As Passengers Expand, so do Car Seats

Cars are designed from the outside in. Style comes first. Always has. I have never seen a designer sketch or model an interior, provide plenty of leg and head room, insert door openings that make it easy for people of any dimension to slide in and out, then finish the plan by drawing a body that nicely packages that cabin area.
Designers prefer to blue-sky exotic shapes with little regard for the passengers. Of course, design studios do build styling bucks to simulate the interior. After all, it's the only way to be certain that driver and passengers can actually be accomodated. Tall folks and bulky people, too? Forget it. Style sells, function is secondary.
What brought this to mind is an item currently circulating among various automotive blog sites which explains that car companies have made the amazing discovery that people are getting bigger. And not just in overfed, overweight America, either. Even those trim, slim Japanese have expanded in the last couple of decades (Sumo wrestlers excepted; come to think of it, why is there not an SUV called the Sumo? It would make for some great ad headlines).

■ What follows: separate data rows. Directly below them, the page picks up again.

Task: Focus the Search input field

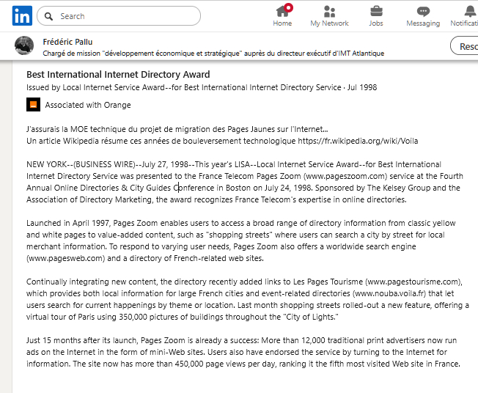Action: pyautogui.click(x=125, y=16)
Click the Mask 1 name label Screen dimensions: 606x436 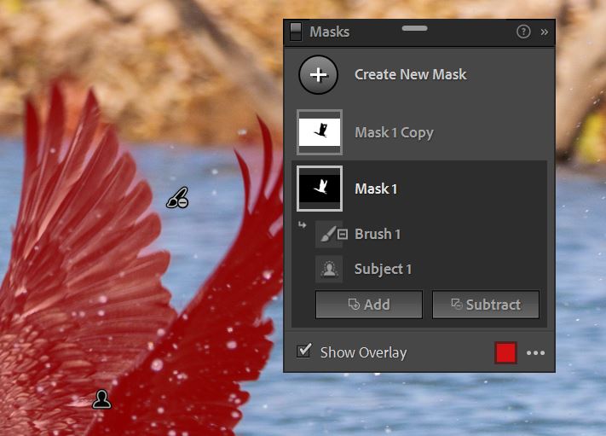coord(376,189)
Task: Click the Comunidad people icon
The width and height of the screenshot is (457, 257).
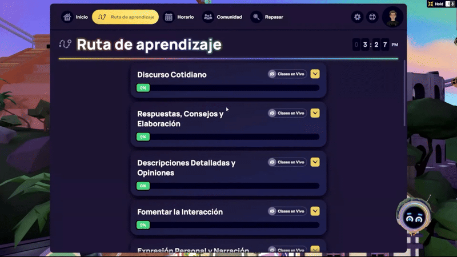Action: [x=208, y=17]
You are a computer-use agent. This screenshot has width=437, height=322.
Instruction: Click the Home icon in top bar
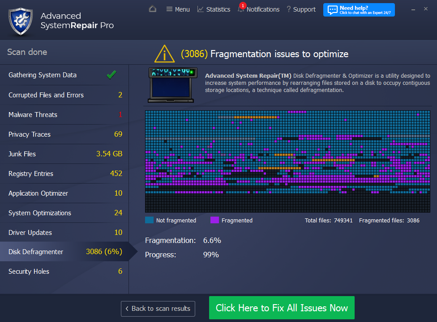153,9
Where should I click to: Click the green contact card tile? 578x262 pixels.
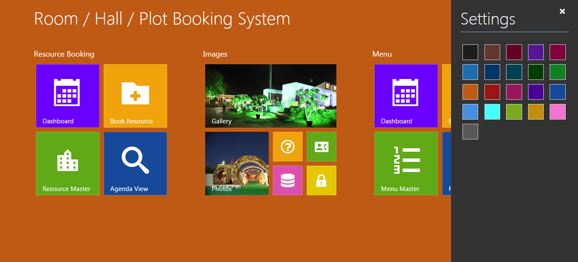pyautogui.click(x=322, y=147)
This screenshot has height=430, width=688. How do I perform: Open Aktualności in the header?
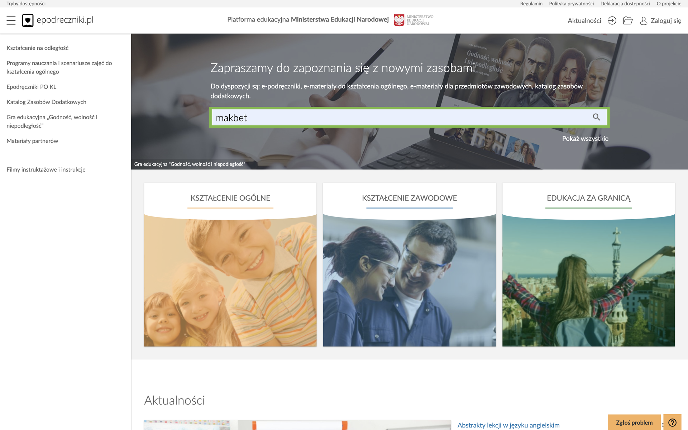(584, 21)
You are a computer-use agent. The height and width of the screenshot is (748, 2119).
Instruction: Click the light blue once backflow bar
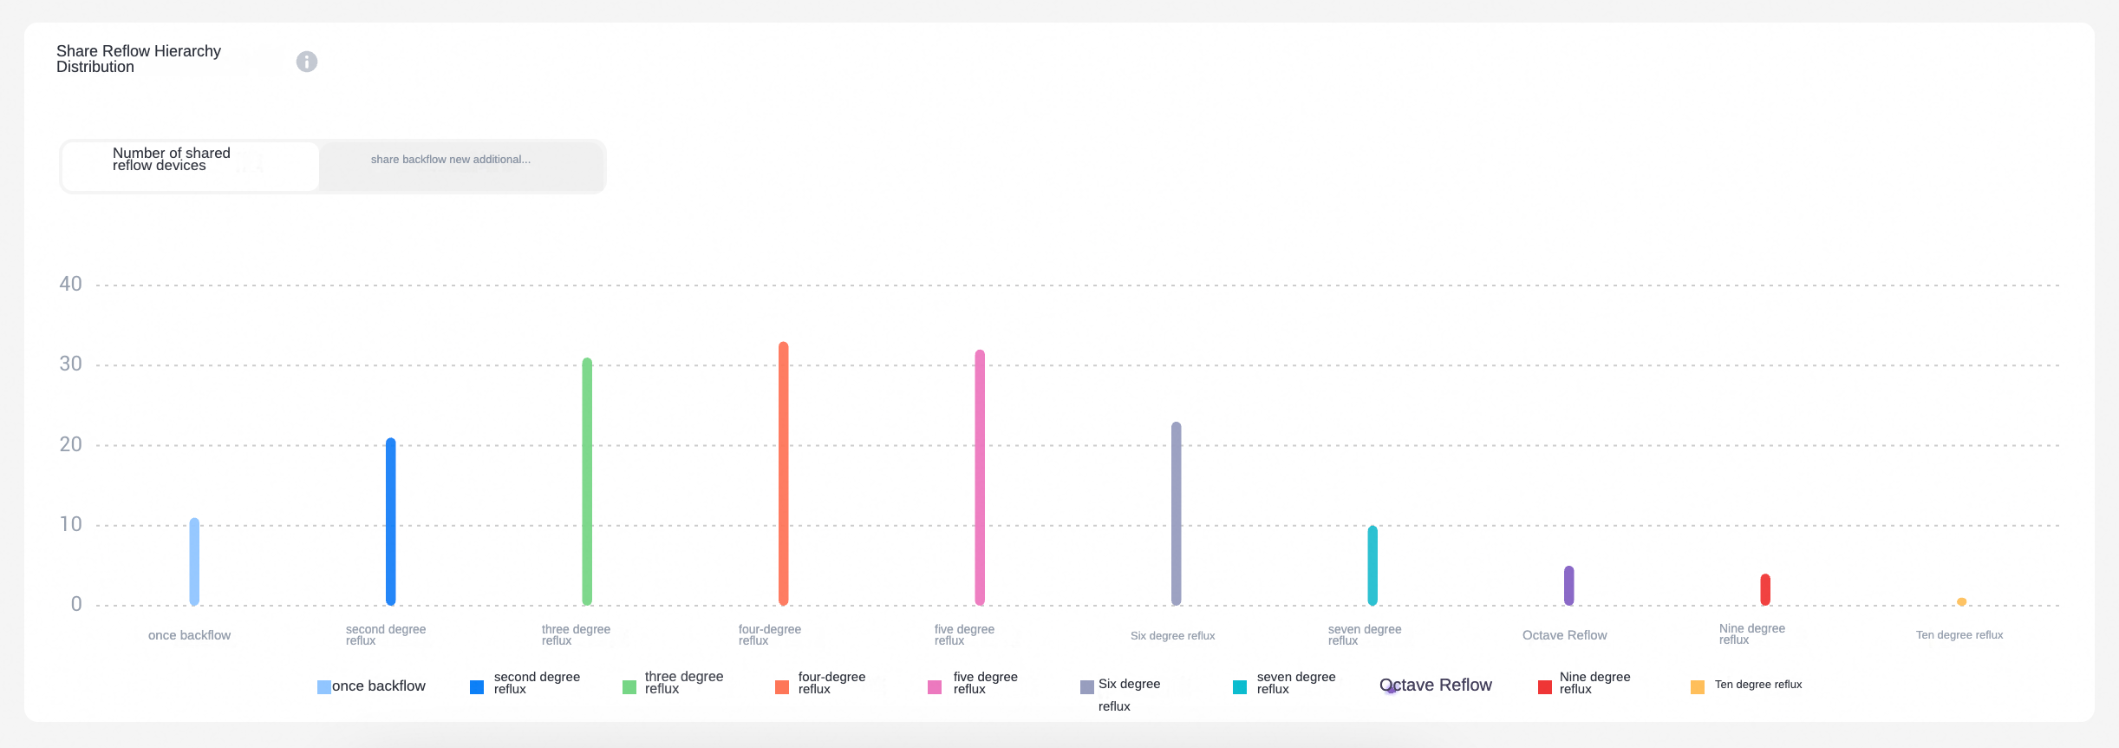point(194,561)
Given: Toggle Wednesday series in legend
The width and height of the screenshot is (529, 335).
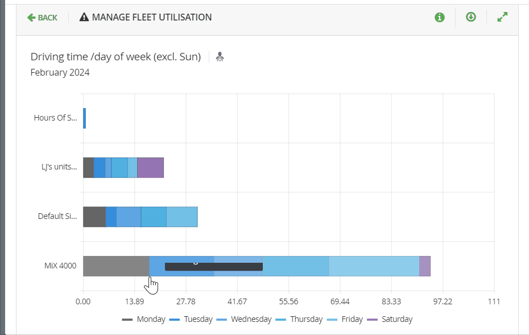Looking at the screenshot, I should pos(244,319).
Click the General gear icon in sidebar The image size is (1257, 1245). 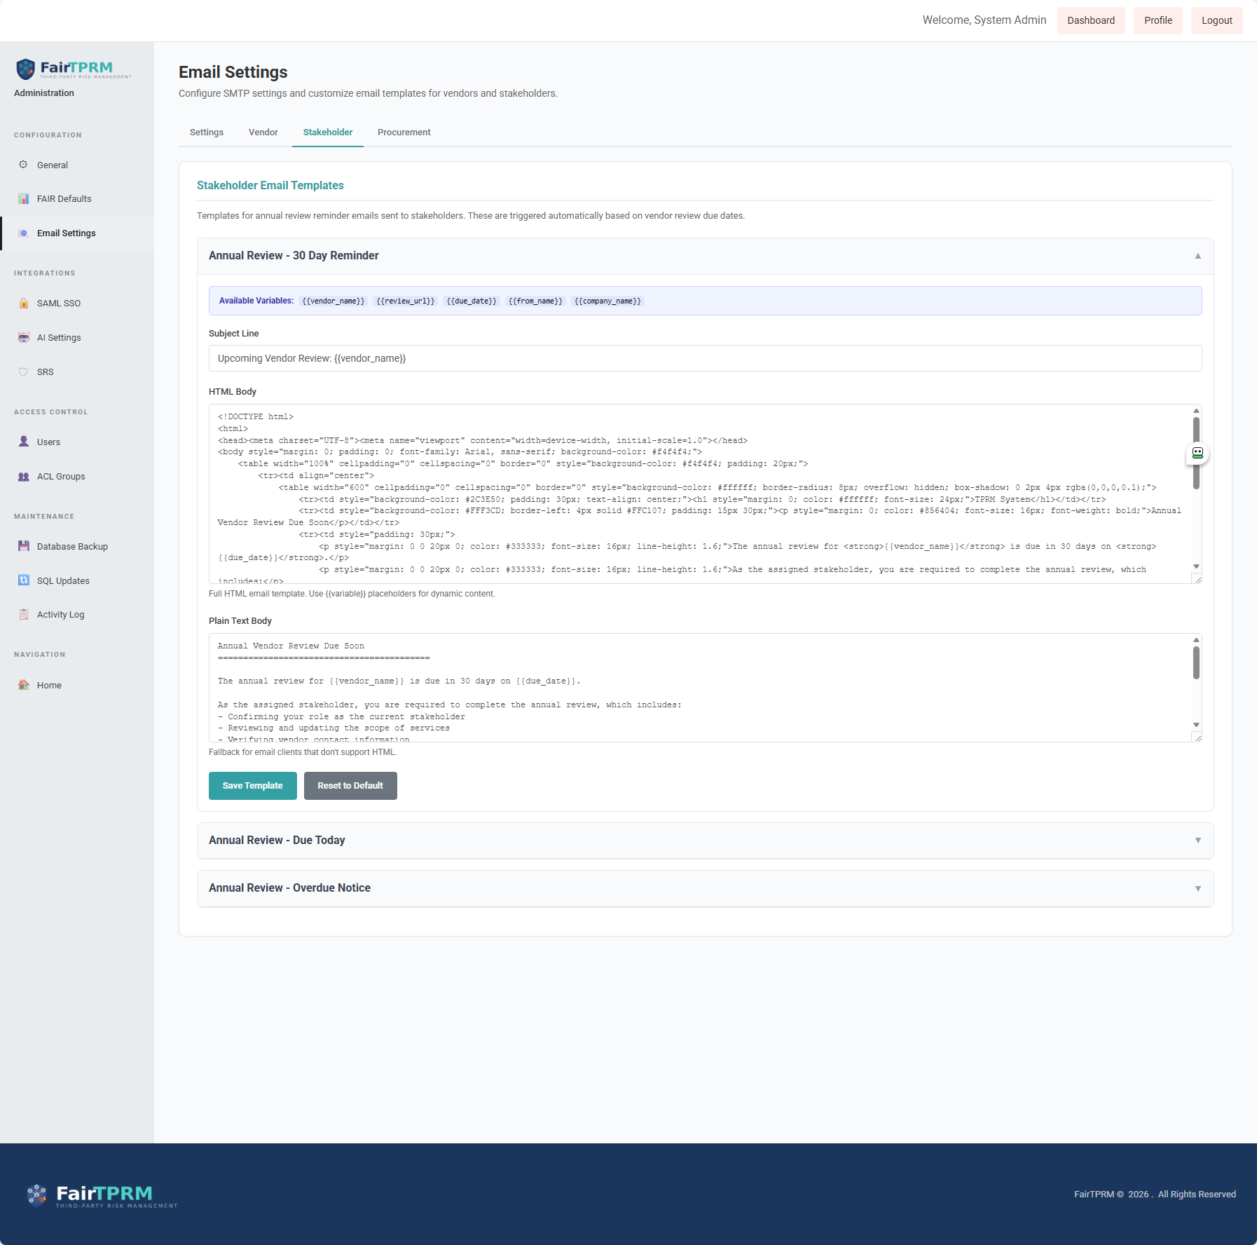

According to the Madness of the Midnight Mind Weblog (produced by one of those slim Japanese, a pretty woman who also suggests ladies microwave their bra to keep warm in winter ), automakers are making seats wider, adding more space to interiors and using bigger virtual mannequins to help design vehicles. The item (actually from USA Today) claims that Honda, mercedes-Benz (R-Class shown), Subaru, and Toyota are widening seats and interiors. Good news, but I'll wager not one of their designers is working from the inside out.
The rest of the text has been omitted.